At present, however, little is known of the safety and long term tolerability of RAL-containing regimens in persons undergoing solid organ transplantation. As more HIV-infected patients undergo organ transplantation, there is a growing need for good data on such things as the effect of dialysis on RAL concentrations, the potential interactions with commonly used immunosuppressive drugs, and the pharmacokinetic (PK) /pharmacodynamic (PD) characteristics in those with end stage organ failure, as well as those with functioning grafts.

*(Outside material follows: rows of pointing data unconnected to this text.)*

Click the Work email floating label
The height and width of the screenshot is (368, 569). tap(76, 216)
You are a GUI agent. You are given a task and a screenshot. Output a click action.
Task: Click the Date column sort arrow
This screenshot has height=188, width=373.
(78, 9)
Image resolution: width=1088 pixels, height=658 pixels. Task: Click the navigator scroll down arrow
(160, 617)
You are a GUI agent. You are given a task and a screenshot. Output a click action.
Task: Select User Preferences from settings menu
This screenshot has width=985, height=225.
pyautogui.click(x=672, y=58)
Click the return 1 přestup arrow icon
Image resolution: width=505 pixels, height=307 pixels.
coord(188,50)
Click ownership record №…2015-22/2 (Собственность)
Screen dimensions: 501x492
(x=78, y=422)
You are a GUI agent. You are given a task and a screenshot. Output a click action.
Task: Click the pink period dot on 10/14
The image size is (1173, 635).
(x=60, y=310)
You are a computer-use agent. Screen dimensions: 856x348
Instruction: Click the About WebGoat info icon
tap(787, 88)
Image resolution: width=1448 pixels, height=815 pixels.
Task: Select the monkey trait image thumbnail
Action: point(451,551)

The proposed study will also examine transplant function and survival in HIV-infected patients receiving RAL-containing ART and will compare it to HIV negative historic controls.
Full description
Pre-transplant:
Patients on stable antiretroviral regimens who undergo evaluation for transplantation and are subsequently placed on the transplant waiting list will be considered for inclusion in the study. The details of the cART for each patient will remain the sole purview of the patient and the patient's HIV care provider.
To be considered for solid organ transplantation, in addition to routine transplant listing criteria, the patient must fulfill the following criteria:
After all screening procedures have been completed to ensure eligibility, a pre-transplant pharmacokinetic study will be done as described below. Using specimens obtained during 7 time points, patient-specific Cmax, Cmin and AUC determinations will be made using standard calculation approaches. The PK data will also include samples drawn on dialysis days for patients with End-stage renal failure:- pre-dialysis, arterial and venous concentrations (Cin and Cout) at the beginning of dialysis, and post dialysis levels (to determine individual hemodialysis extraction ratios).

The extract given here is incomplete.